In their book Ngugi wa Thiong'o: An Exploration of His Writings, David Cook and Michael Okenimkpe praised the "almost perfectly controlled form and texture" of A Grain of Wheat. Killam commented: "A Grain of Wheat is the work of a writer more mature than when he wrote his first two books… In A Grain of Wheat [Ngugi] takes us into the minds of his characters, sensibilities resonant with ambiguities and contradictions, and causes us to feel what they feel, to share in significant measure their hopes an fears and pain." Shatto Arthur Gakwandi similarly observed in The Novel and Contemporary Experience in Africa: "The general tone of A Grain of Wheat is one of bitterness and anger. The painful memories of Mau Mau violence still overhang the Kikuyu villages as the attainment of independence fails to bring the cherished social dreams." Gakwandi added: "While the novel speaks against the harshness of colonial oppression, it is equally bitter against the new leaders of Kenya who are neglecting the interests of the peasant masses who were the people who made the greatest sacrifices during the war of liberation. Ngugi speaks on behalf of those who, in his view, have been neglected by the new government."
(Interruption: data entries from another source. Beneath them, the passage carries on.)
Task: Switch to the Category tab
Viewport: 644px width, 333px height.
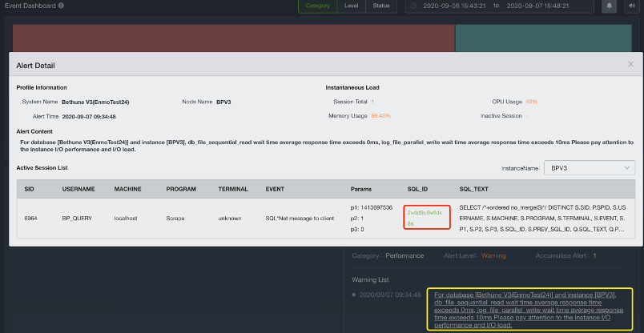Action: point(317,6)
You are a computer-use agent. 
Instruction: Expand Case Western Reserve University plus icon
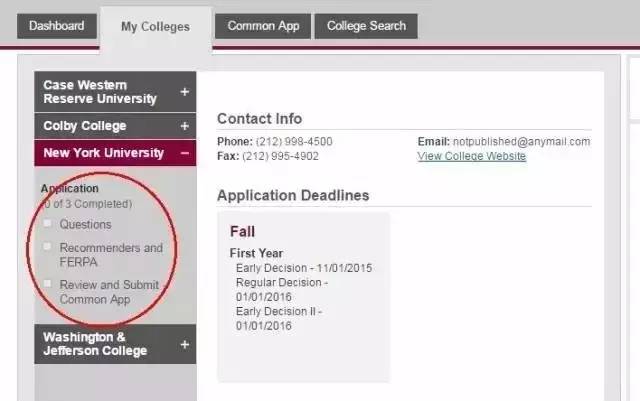point(184,92)
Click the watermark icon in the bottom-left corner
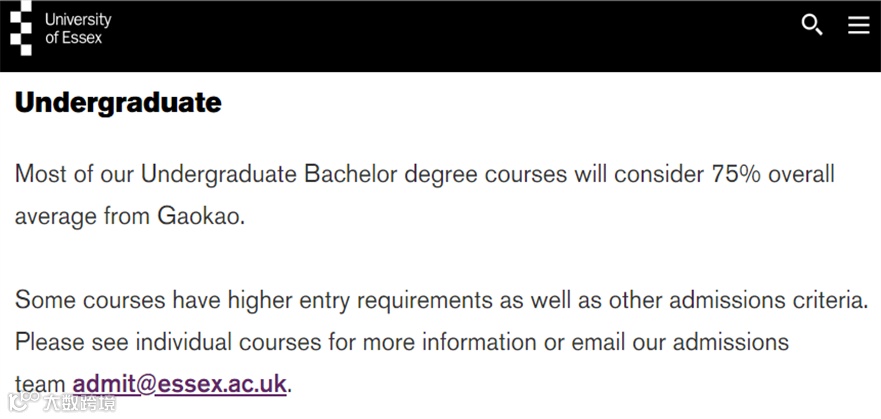This screenshot has width=881, height=419. (24, 402)
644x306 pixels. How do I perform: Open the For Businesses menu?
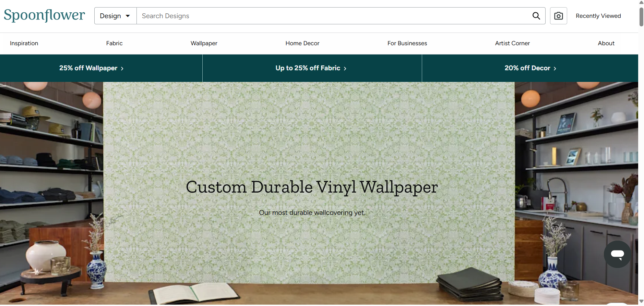407,43
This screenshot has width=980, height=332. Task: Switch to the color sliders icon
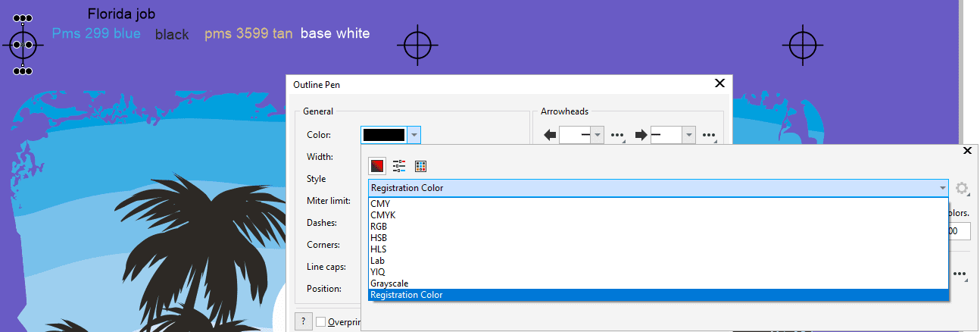(399, 166)
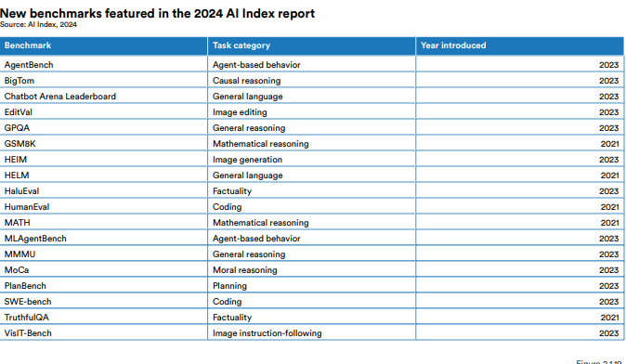Click the TruthfulQA benchmark cell
This screenshot has width=626, height=364.
click(x=103, y=318)
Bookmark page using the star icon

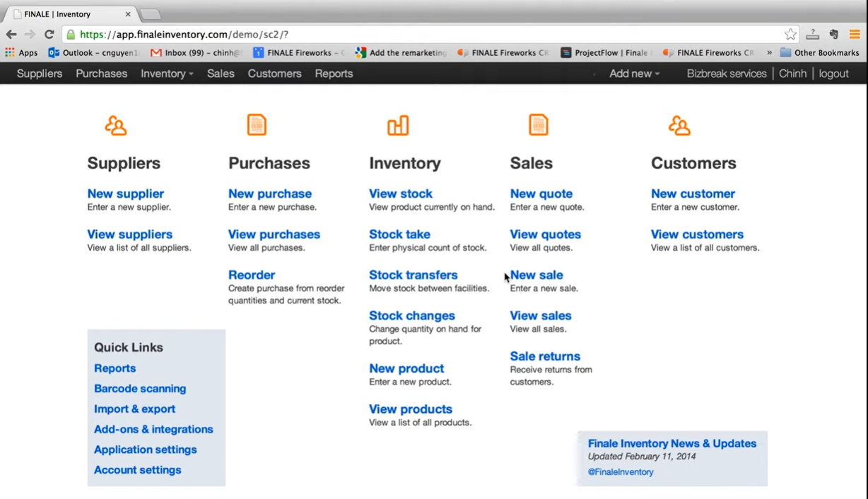pos(790,34)
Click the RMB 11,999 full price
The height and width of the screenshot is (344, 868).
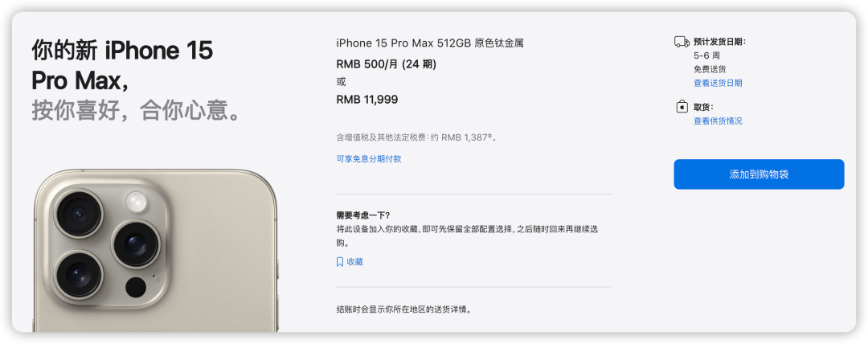(367, 100)
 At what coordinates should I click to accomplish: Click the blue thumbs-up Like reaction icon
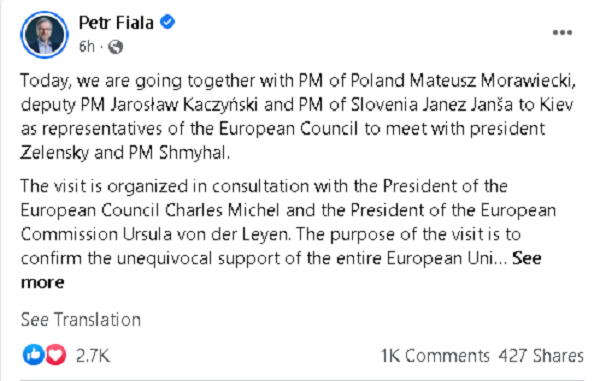coord(34,355)
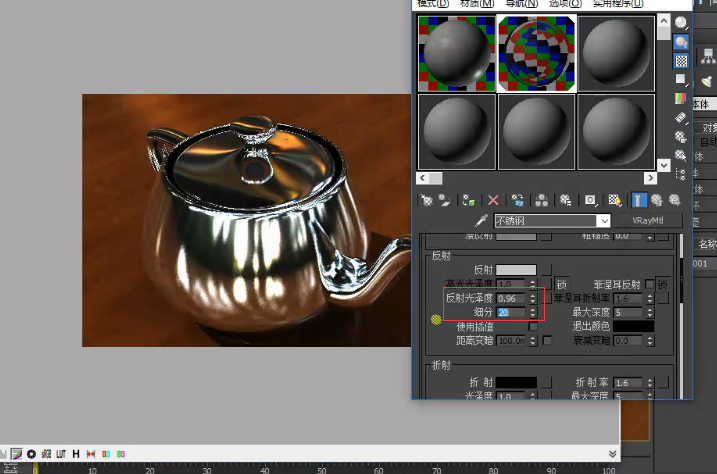Enable the 距离变暗 checkbox
Image resolution: width=717 pixels, height=474 pixels.
click(x=547, y=341)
Petals of Blood, Ngugi's fourth novel, is considered his most ambitious and representative work. Like A Grain of Wheat, Petals of Blood describes the disillusionment of the common people in post-independence Kenya. Killam noted, however, that in Petals of Blood Ngugi "widens and deepens his treatment of themes which he has narrated and dramatized before—themes related to education, both formal and informal; religion, both Christian and customary; the alienation of the land viewed from the historical point of view and as a process which continues in the present; the struggle for independence and the price paid to achieve it." Petalsof Blood is also described as Ngugi's most overtly political novel. A West Africa contributor noted an ideological shift in the novel "from the earlier emphasis on nationalism and race questions to a class analysis of society." Critics cited in particular the influence of both Karl Marx and Frantz Fanon, the latter of whom, according to Killam, "places the thinking of Marx in the African context." In World Literature Written in English Govind Narian Sharma commented: "Whereas traditional religious and moral thought has attributed exploitation and injustice in the world to human wickedness and folly, Ngugi, analyzing the situation in Marxist terms, explains these as ‘the effect of laws of social development which make it inevitable that at a certain stage of history one class, pursuing its interests with varying degrees of rationality, should dispossess and exploit another.’"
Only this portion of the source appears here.